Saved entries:
________________
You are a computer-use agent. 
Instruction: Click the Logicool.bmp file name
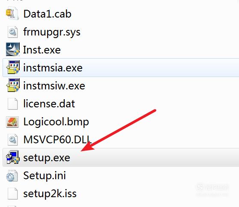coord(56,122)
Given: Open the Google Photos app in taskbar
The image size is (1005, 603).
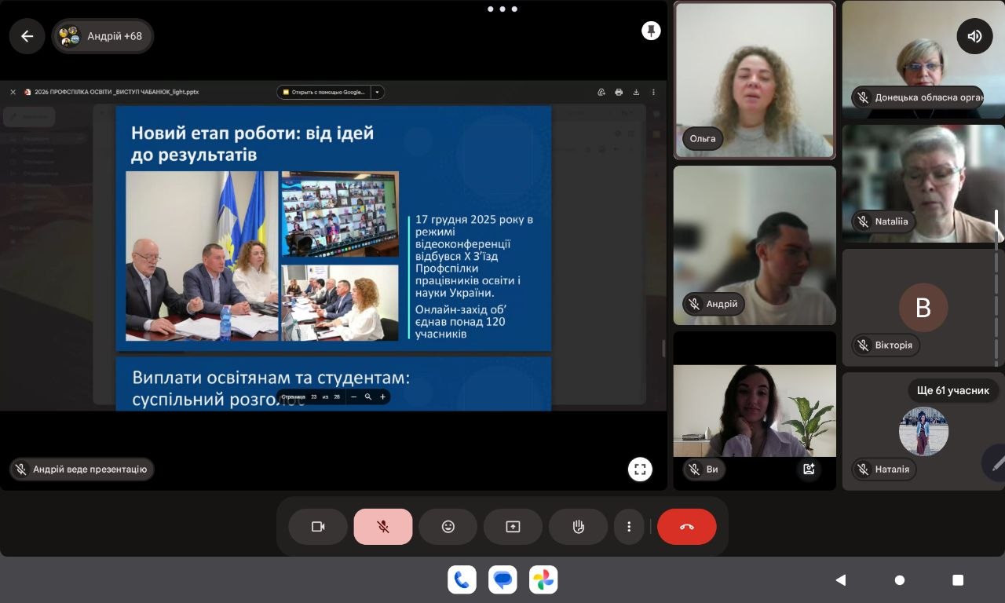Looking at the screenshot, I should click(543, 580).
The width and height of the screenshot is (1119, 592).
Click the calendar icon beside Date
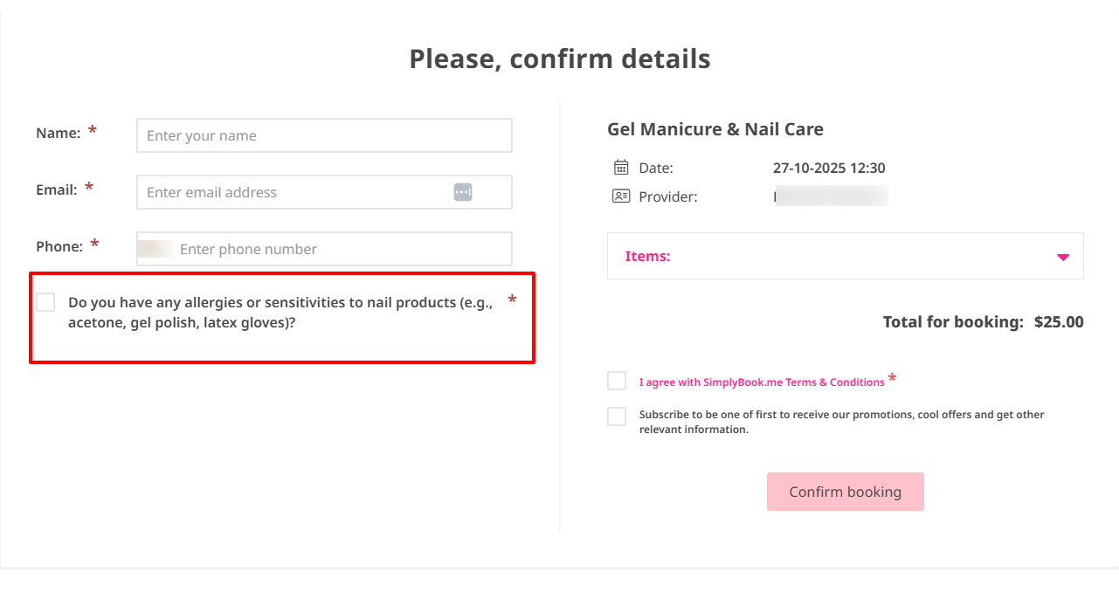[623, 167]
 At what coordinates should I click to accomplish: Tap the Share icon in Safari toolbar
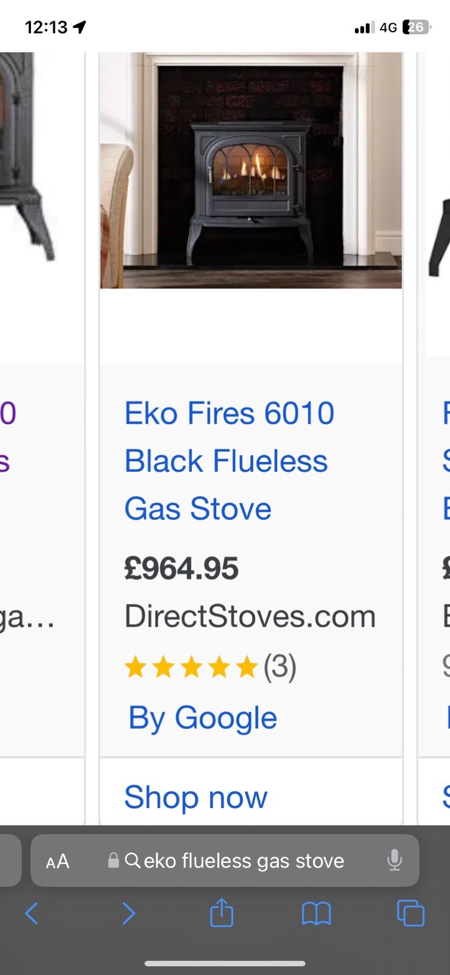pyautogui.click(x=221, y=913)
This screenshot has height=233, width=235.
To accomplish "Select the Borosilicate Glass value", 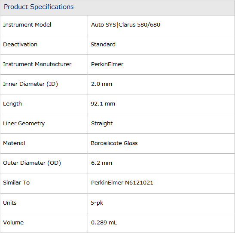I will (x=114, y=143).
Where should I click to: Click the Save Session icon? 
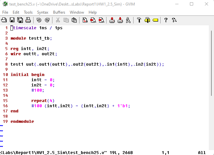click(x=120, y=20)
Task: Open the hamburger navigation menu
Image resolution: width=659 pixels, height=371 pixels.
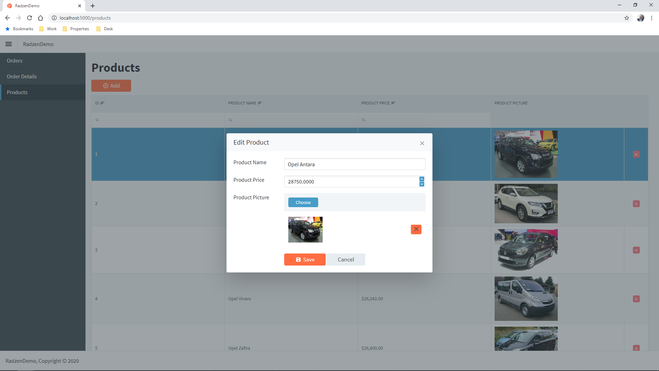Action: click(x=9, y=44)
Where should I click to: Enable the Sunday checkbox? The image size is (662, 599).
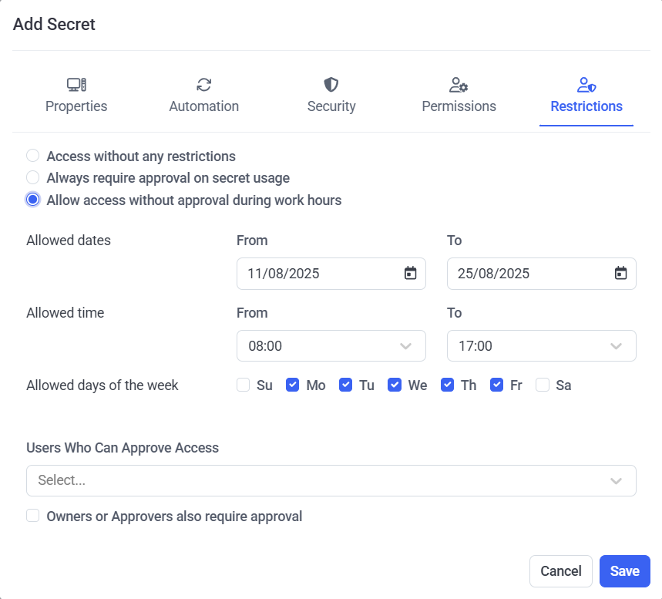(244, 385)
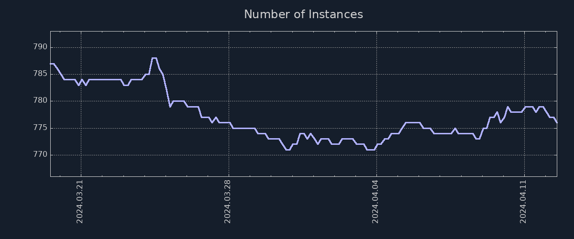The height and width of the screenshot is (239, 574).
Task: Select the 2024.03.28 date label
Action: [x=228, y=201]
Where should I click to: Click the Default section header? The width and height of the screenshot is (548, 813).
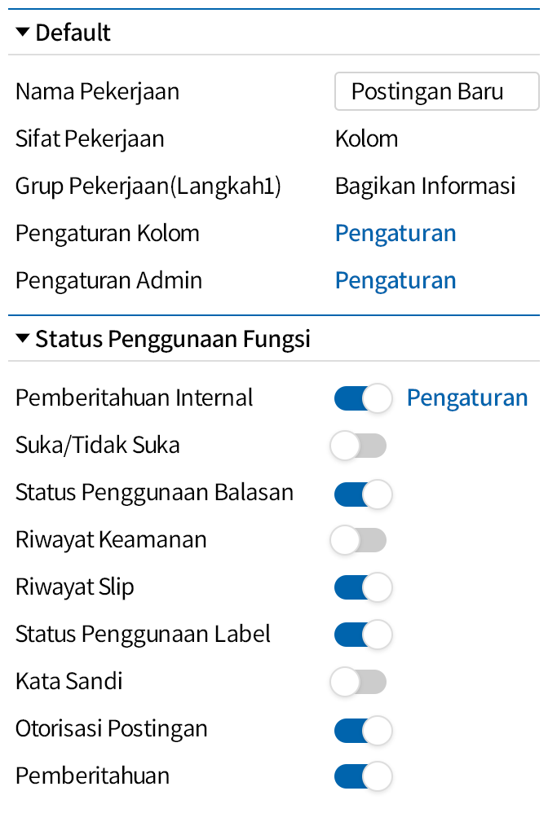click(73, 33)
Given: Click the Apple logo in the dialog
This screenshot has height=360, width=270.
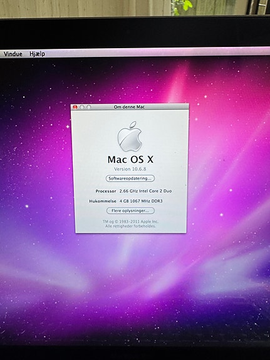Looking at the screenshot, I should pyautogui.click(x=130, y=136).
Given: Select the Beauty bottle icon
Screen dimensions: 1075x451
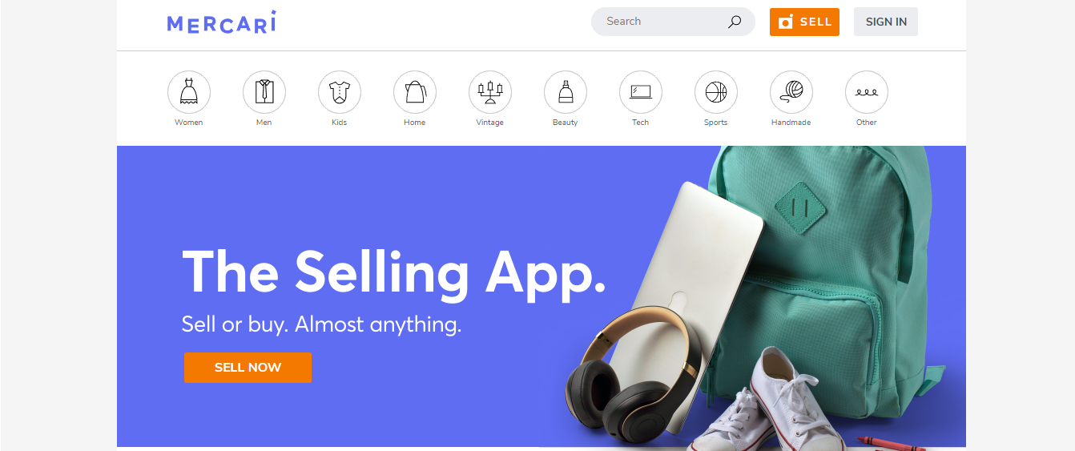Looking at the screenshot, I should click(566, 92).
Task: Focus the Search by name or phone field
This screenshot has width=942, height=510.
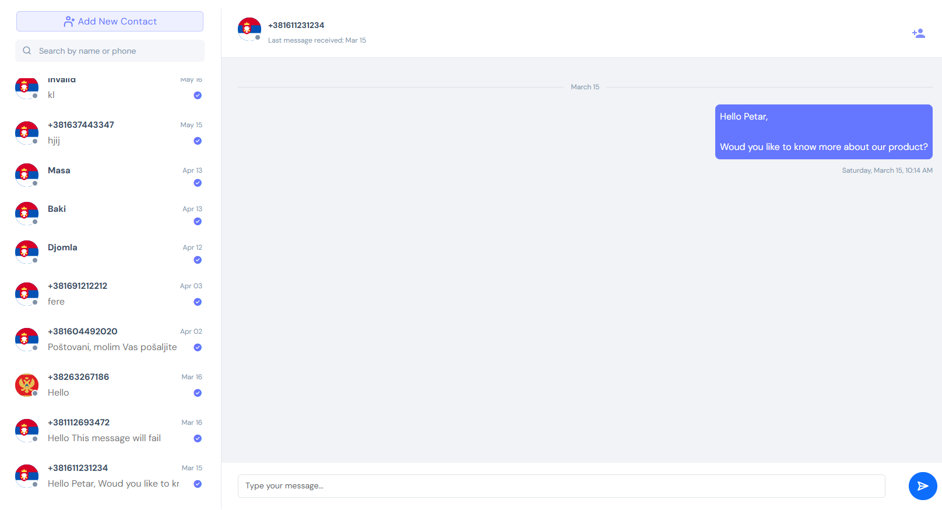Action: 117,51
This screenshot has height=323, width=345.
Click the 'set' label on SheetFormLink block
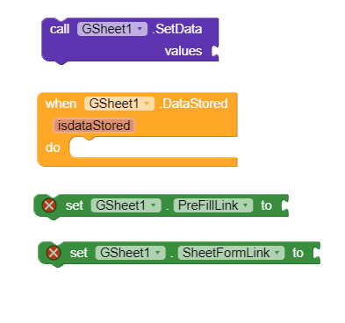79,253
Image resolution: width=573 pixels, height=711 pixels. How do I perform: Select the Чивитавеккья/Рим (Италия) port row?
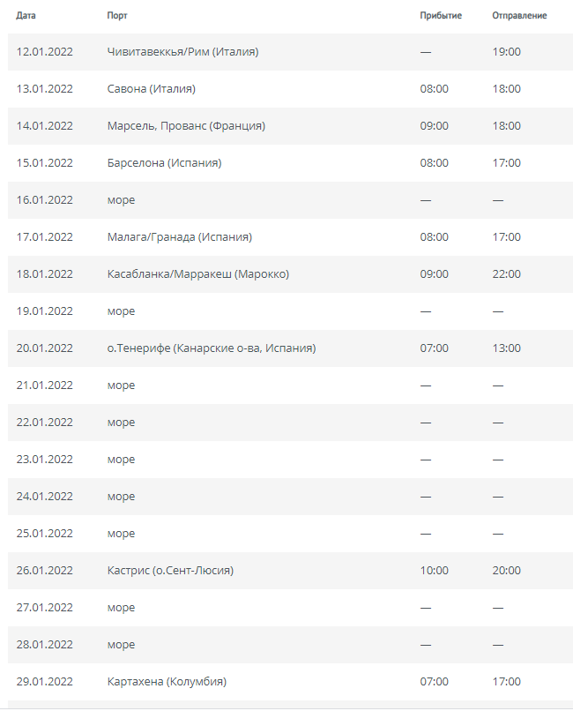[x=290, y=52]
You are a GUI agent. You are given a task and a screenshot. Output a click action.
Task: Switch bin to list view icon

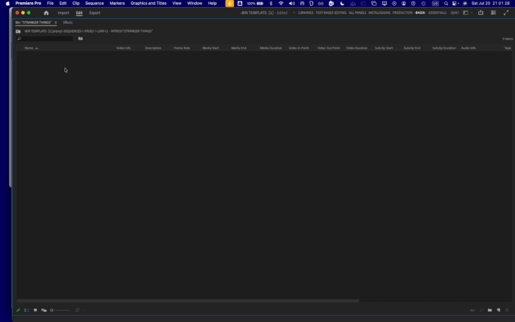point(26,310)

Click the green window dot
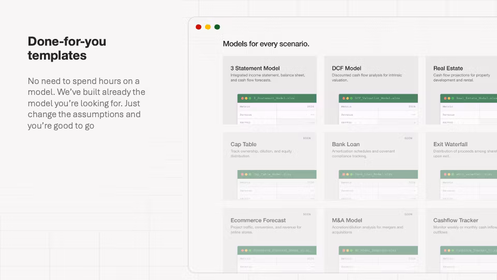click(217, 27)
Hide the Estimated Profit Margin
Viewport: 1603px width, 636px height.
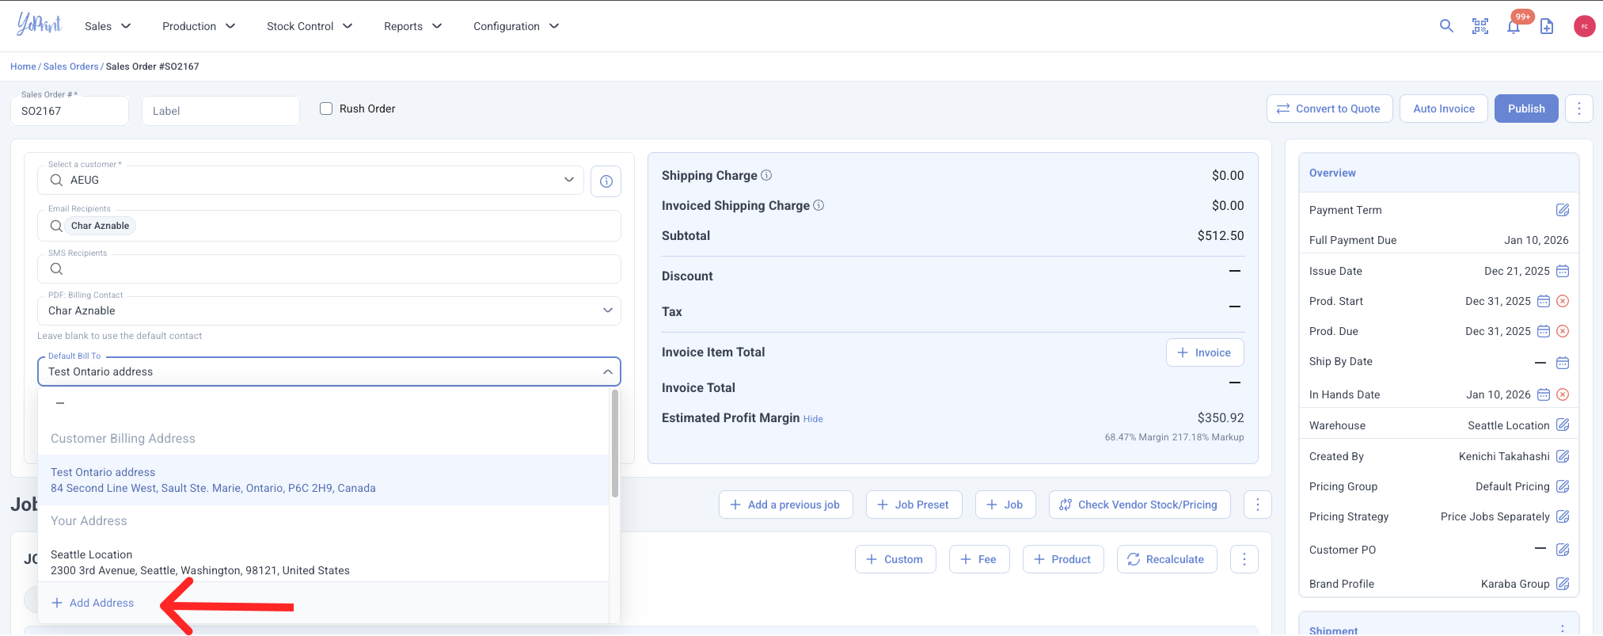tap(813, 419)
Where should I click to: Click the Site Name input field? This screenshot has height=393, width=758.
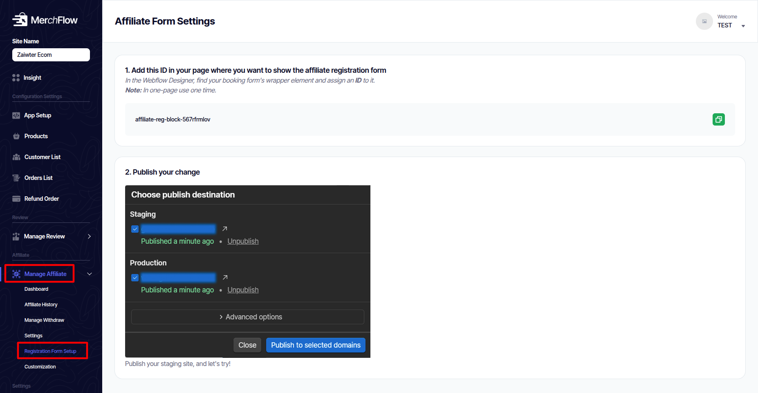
________________
TASK REQUIREMENTS ▸
Would you reproduce the lines from the one with "This screenshot has height=360, width=270." through the final line of the data above, exactly and only those, without any pictures?

RESULT FOR THIS TASK ▸
This screenshot has height=360, width=270.
Looking at the screenshot, I should pyautogui.click(x=130, y=136).
Given: Select the Beauty bottle icon
Screen dimensions: 1075x451
Looking at the screenshot, I should click(566, 92).
Task: Focus the Search by name or phone field
This screenshot has width=942, height=510.
Action: 117,51
This screenshot has height=323, width=345.
Click the 'set' label on SheetFormLink block
79,253
Image resolution: width=573 pixels, height=711 pixels. How do I perform: Select the Чивитавеккья/Рим (Италия) port row?
[x=290, y=52]
You are a GUI agent. You are given a task and a screenshot. Output a click action.
Task: Switch bin to list view icon

point(26,310)

Click the green window dot
click(217, 27)
Hide the Estimated Profit Margin
Viewport: 1603px width, 636px height.
tap(813, 419)
Where should I click to: Click the Site Name input field? This screenshot has height=393, width=758.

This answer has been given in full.